- [ASSIGNMENT] Starting at the line that contains "Instruction: Select Netscape", write out every line through the end of the records exactly as it stands, and leave out all pictures.

Saved data entries
______________________________

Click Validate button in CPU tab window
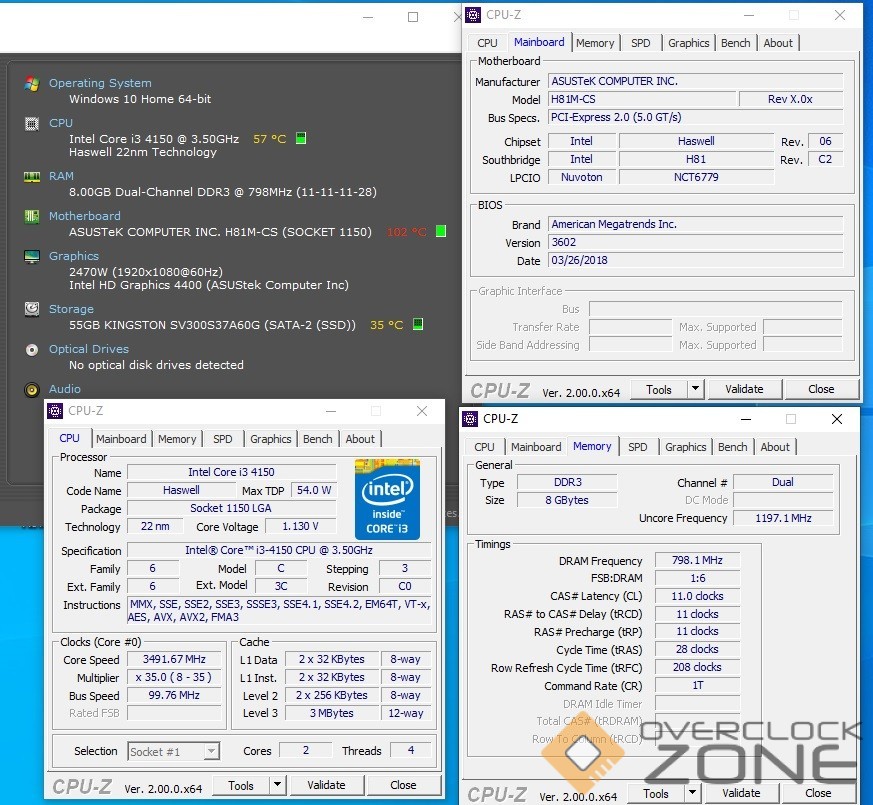Screen dimensions: 873x805 [326, 785]
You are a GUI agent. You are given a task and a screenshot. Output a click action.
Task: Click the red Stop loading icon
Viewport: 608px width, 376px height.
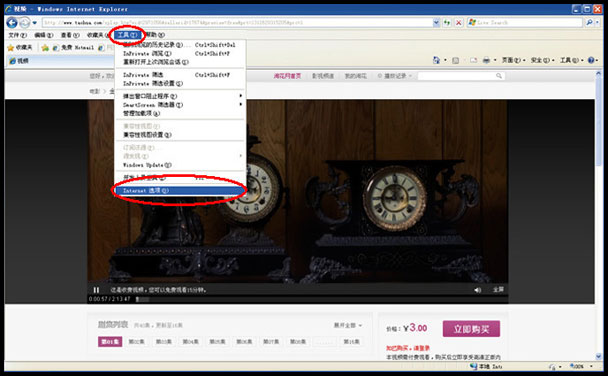458,22
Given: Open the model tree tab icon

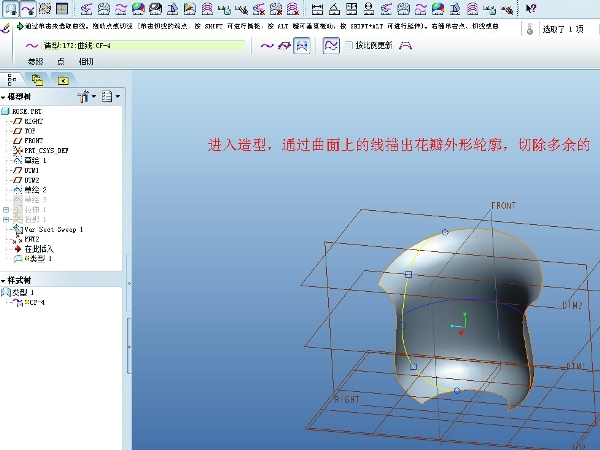Looking at the screenshot, I should point(14,77).
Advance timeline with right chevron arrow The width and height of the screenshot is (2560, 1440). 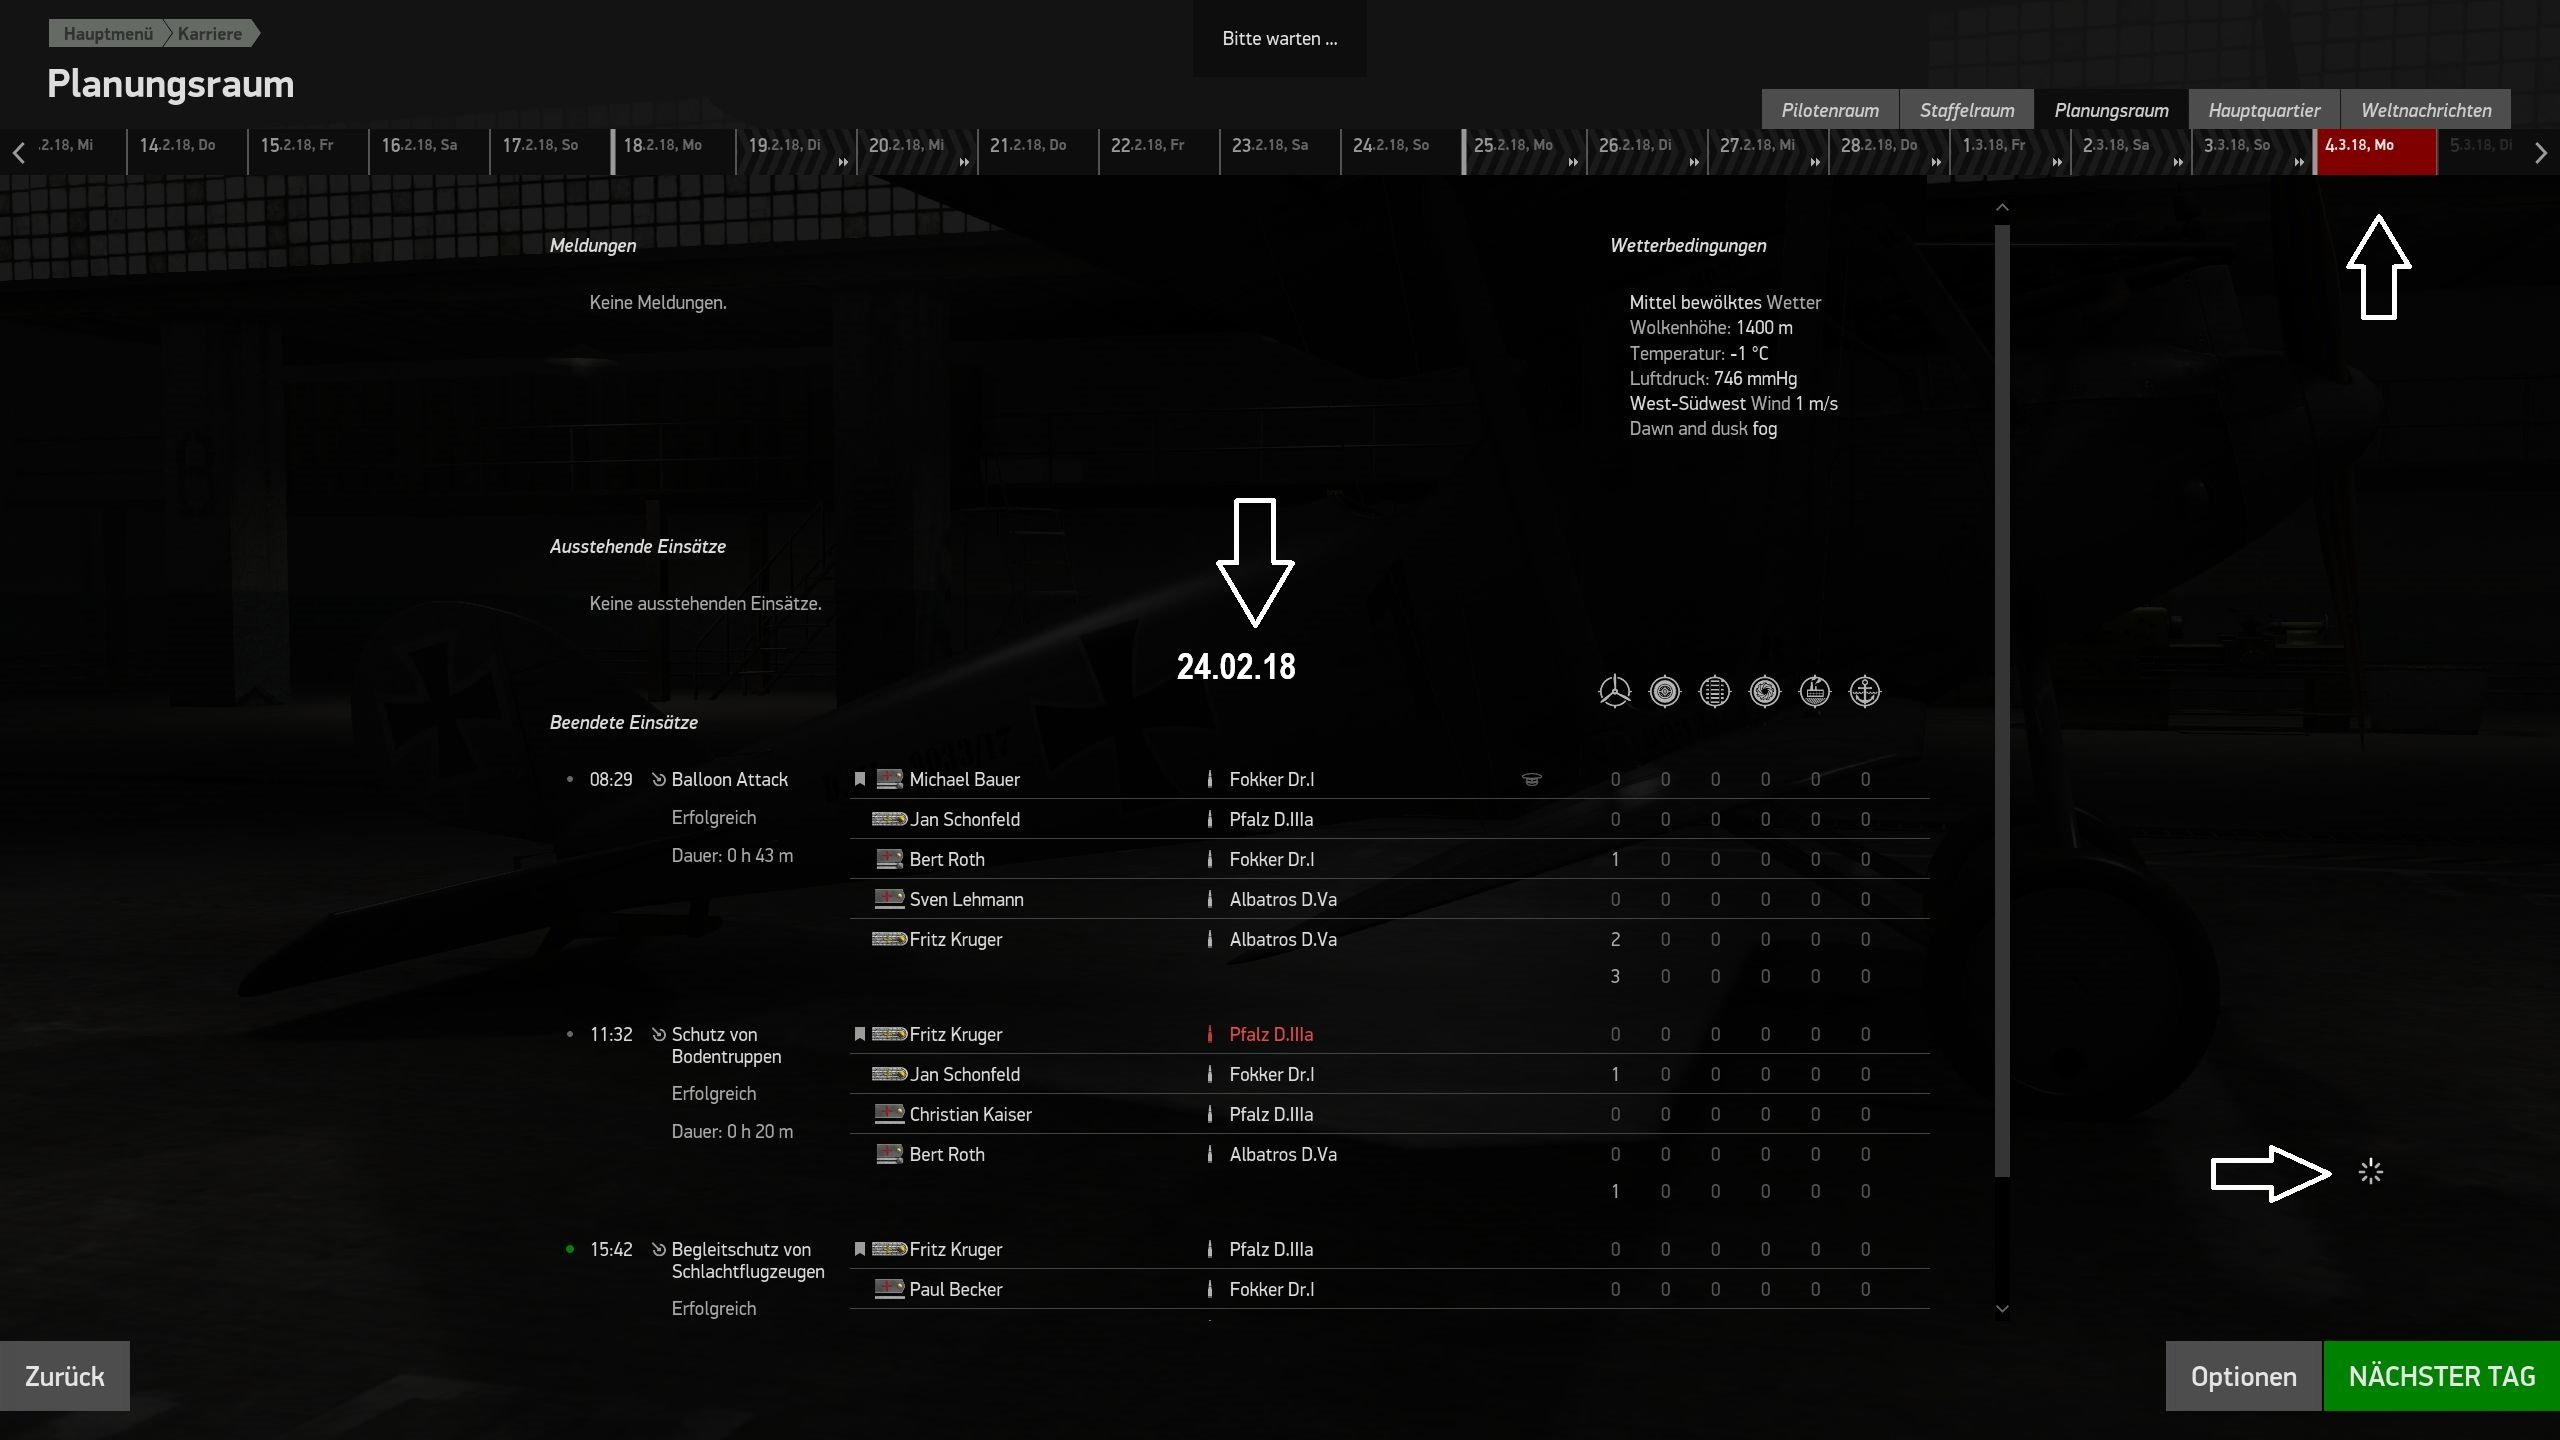(2541, 153)
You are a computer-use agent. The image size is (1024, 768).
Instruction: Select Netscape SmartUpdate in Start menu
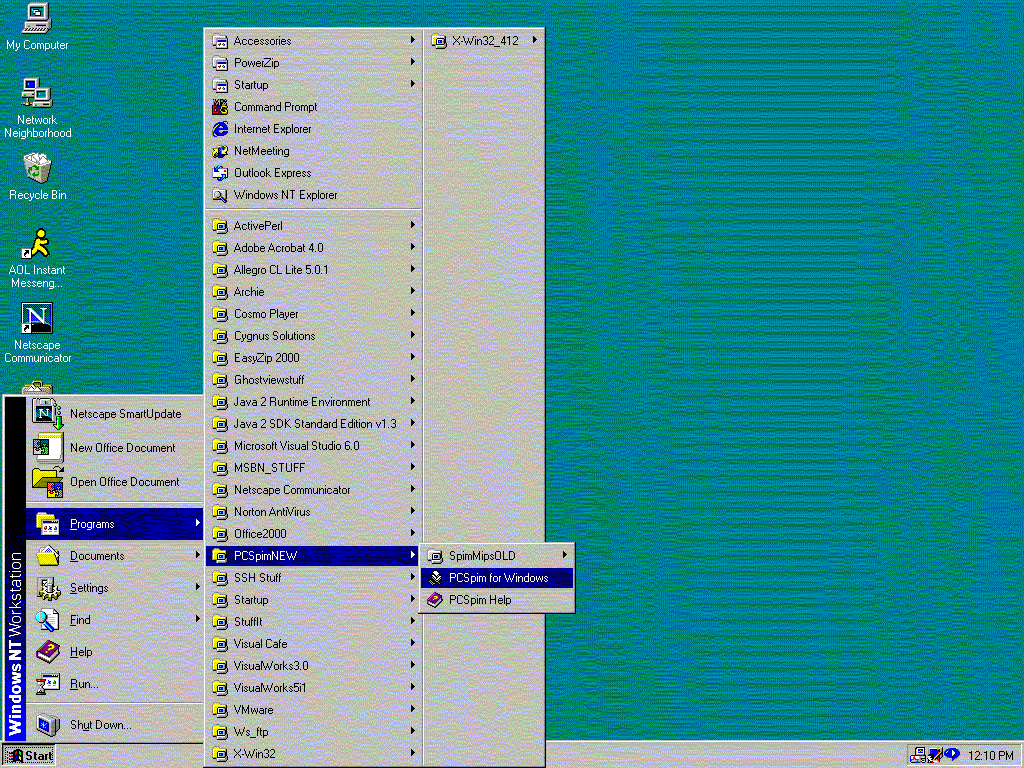pos(125,414)
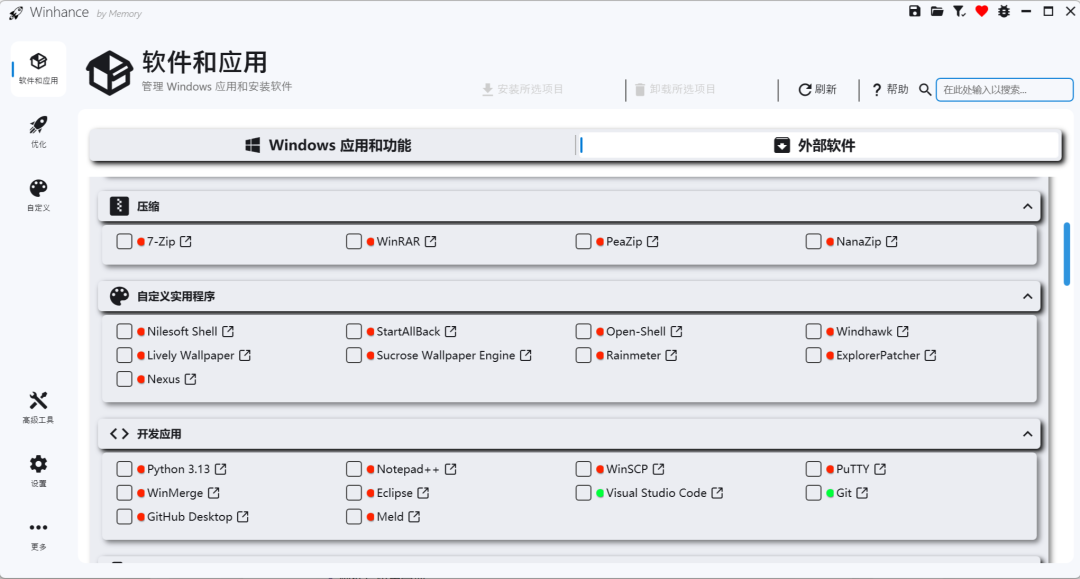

______________________________

- [COMPLETED TASK]
Instruction: Select Netscape SmartUpdate in Start menu
pos(125,414)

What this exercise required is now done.